Employment Minister Eric Abetz has defended unpopular changes to the Newstart allowance, by urging young, unemployed adults to take up fruit picking in Tasmania.
I can’t believe I didn’t think of this sooner. Mr Abetz, you sir, are a genius.
The modifications to Newstart allowance were announced as part of the 2014 Budget earlier this month, with changes forcing people under the age of 30 to wait six months before being able to receive any unemployment benefits.
Senator Abetz has stated that young people who were able to work had no right to rely on their fellow Australians to subsidise them.
“There is no right to demand from your fellow Australians that just because you don’t want to do a bread delivery or a taxi run or a stint as a farmhand that you should therefore be able to rely on your fellow Australian to subsidise you,” he said.
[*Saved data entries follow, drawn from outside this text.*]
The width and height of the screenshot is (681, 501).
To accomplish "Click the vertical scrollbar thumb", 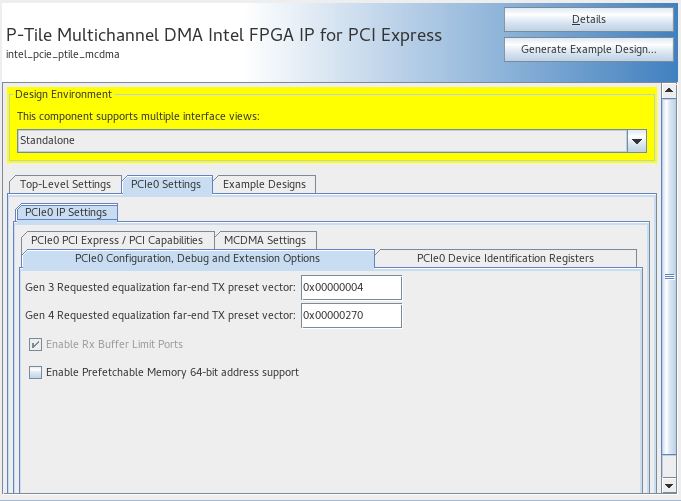I will [669, 277].
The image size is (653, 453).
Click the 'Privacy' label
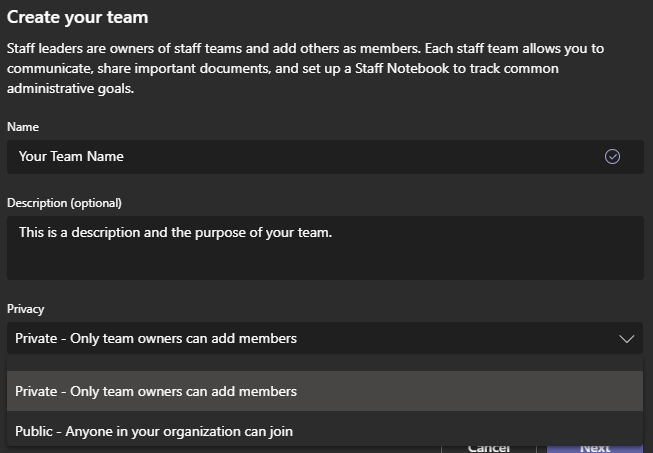click(26, 309)
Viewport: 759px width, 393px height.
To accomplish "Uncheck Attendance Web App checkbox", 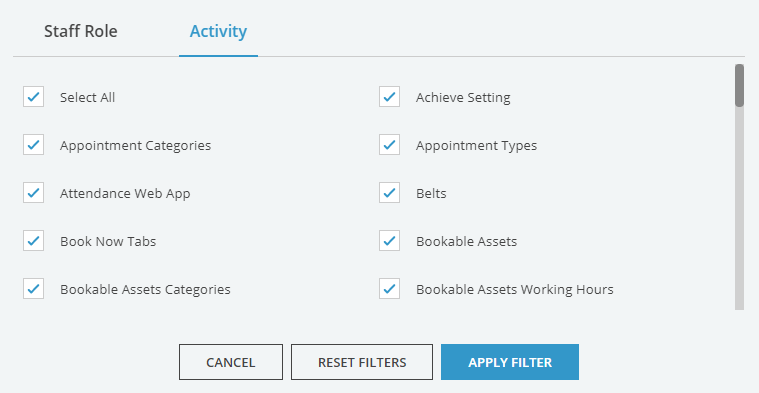I will point(33,193).
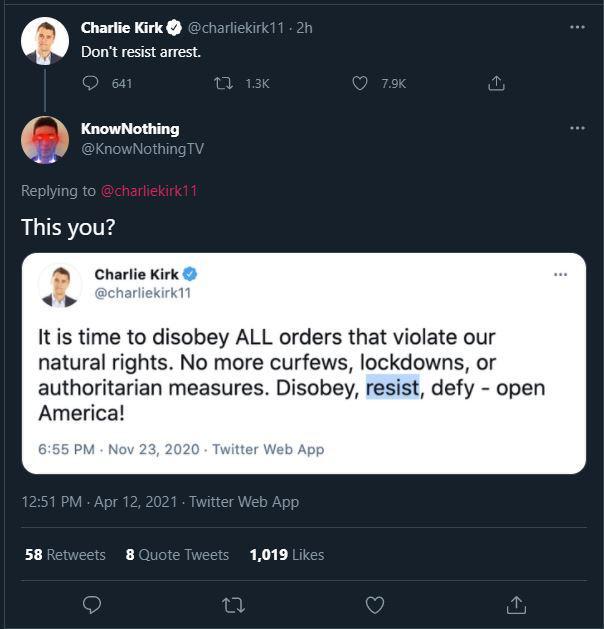Reply to KnowNothing's tweet

click(x=92, y=604)
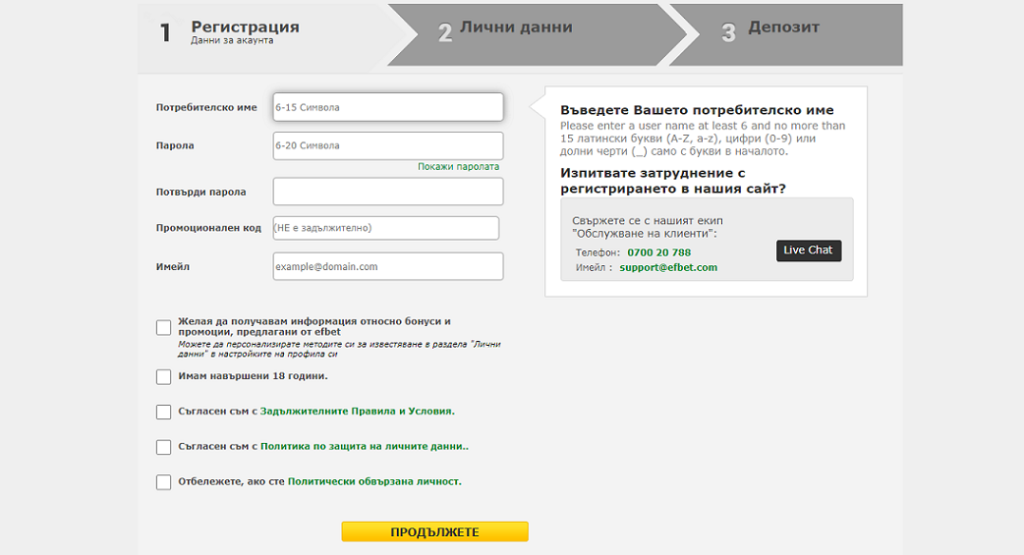Focus the Парола password field

pos(387,146)
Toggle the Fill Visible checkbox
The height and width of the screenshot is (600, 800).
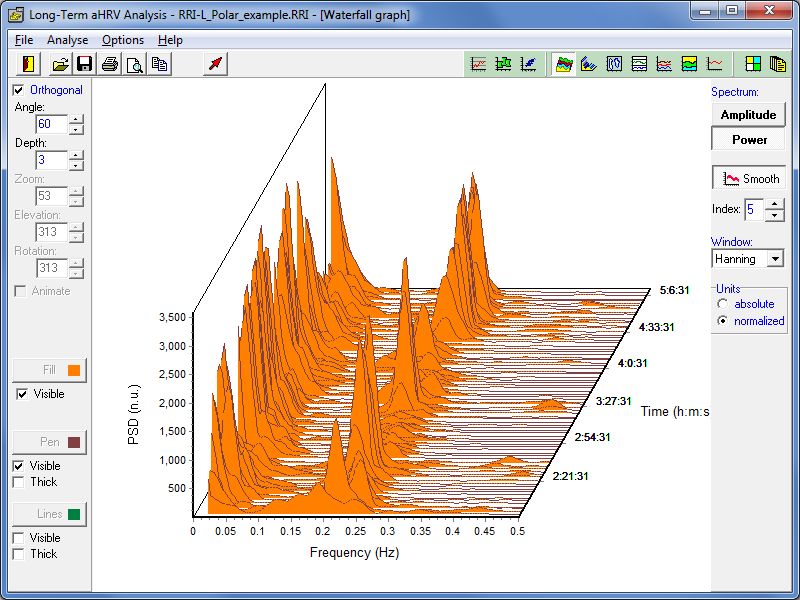coord(23,394)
I’m not entirely sure if Senator Abetz gave himself a huge pat on the back for coming up with a solution that would solve the dramatic rise of Australia’s youth unemployment rates, with his highly original and innovative ideas.
But I do think he may have missed the point.
With his generalisations, Senator Abetz is alluding to the fact that young Australians are choosing to go on government benefits and relying on fellow Aussies to ‘subsidise’ them – stereotyping young Australian adults into a ‘lazy dole bludger’ cliche.
He assumes young people are not actively searching for employment, or are thinking they are too entitled to do something such as a ‘bread delivery’ or ‘taxi-run’ as he did as a young man while attending university.
The average income for a young adult – assuming they are single and with no children – on the Newstart Allowance is $510.50 a fortnight. Breaking this down, it means a young Australian adult on Newstart is earning $255.25 a week.
Do you want to know what it’s like trying to live on $255.25 a week and trying to sustain a comfortable life? It’s pretty freakin’ hard.
After I graduated last year, I was on Newstart until I moved to Sydney. Was it because I wanted to be? Absolutely not. Was it because I thought it was an easy way out and I could make some awesome dollars being ‘subsidised’ by my fellow Australians? Definitely not.
There was a severe shortage of jobs in the city I was living; even transient jobs in retail and customer service had fierce competition. As a university graduate, living away from home and trying to support myself, Newstart was a lifesaver. However, when you’re looking to cover things such as rent, groceries, transport and other living expenses, the allowance barely covers it.